Electronic – Does the TL431 have a “dropout voltage” per se


I want to get a stable 3V reference from a +3.3V ±5% supply (so it can go as low as 3.135V and as high as 3.465V.)

I know the TL431 is a shunt/zener regulator, so doesn't really have a dropout voltage, but there probably is some point above 3V at which it cannot maintain the 3V output. What I want to know is will a typical TL431 be able to handle this?

My circuit configuration is below:

+3.3V-+-/\/\/\---+----------+-------+-- 3V out
      |          |          |       |
     --- 100n    /          |      --- 4.7u
     --- 16V     \ 634R     |      --- 10V
      |          /       ___|__|    |
     ---         |       | / \     ---
      -          +--------/___\     -
                 |          |
                 /          |
                 \ 3.16k    |
                 /          |
                 |          |
                ---        ---
                 -          -

Best Answer

There is no dropout voltage as such. The reference voltage is 2.5V and it will run happily at 2.5V if you short circuit the ref pin to the cathode. The important spec to consider is the shunt current.

You must ensure that there is at least 1 mA biasing the device. (Based on the TI data sheet.) From your circuit, with 115R and a minimum voltage drop of 3.135 - 3 = 0.135 you will end up with a shunt current of 0.135/115 = 1.1 mA. However the voltage divider which has a total resistor of about 3.7 kR is going to use almost 1 mA itself, not leaving enough for the TL431. You also have to add in the current that you load will used, but if it is a high impendence - say into an op-amp - it shouldn't be a problem.

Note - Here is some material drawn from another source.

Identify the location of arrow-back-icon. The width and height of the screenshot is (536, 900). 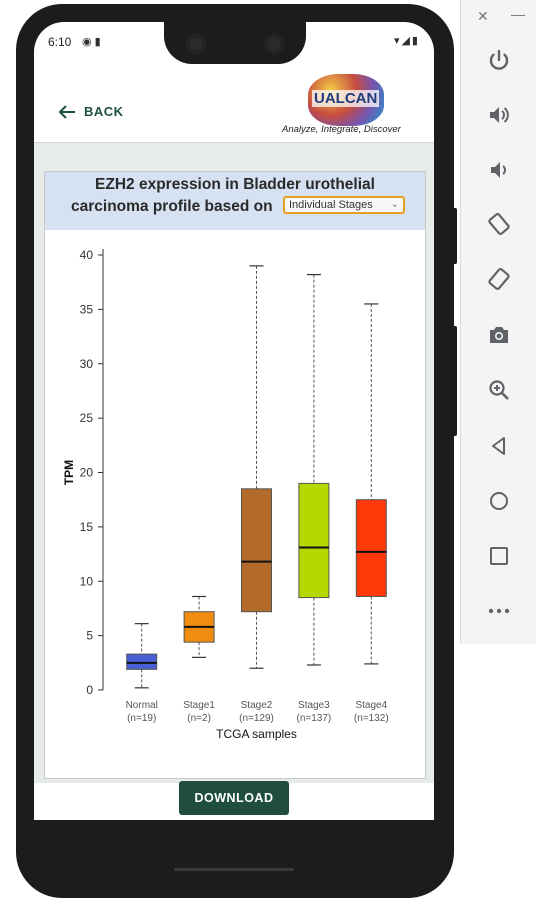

You can fix that by increasing the value of the voltage divider resistors. Say we multiply them by ten, to get 6.34k and 31.6k. The max input current to the ref pin is stated as 4 uA, which might start to give you some errors in the set point (depending on how accurate you expect the Vout to be). The worst case error will be about 4uA * 6.34k or 25 mV.

The last thing you need to consider will be the maxiumum shunt current. When the input voltage is at its max value the 115R resistor will have 0.465 V across it. This means the shunt current (including the voltage divider and load) will be 0.465 / 115 = 40 mA. Fortunately that is well within the 100 mA maximum of the 431.

Because we're still far below the maximum shunt current you could consider reducing the series resistor - too say 56R. That will help satify the minimum shunt current without changing the voltage divider and still stay under the maximum shunt current rating with the input voltage is at its maxiumum. At higher current you will also need to check the power dissipation. 100 mA * 3V gives a maximum power off 300mW. For some small smd packages that is getting a bit too high.

The basic problem trying to optimise the circuit as it is, comes from the fact that the voltage across the series resistor is too low and any variation in the supply voltage represents a big variation across the series resistor.

If you can't (as suggested in the comments) afford to waste the current you might need to consider a difference approach. Either a series regulator (will be tough with only 100mV dropout voltage), reduce your reference voltage or increase the supply voltage to the series resistor.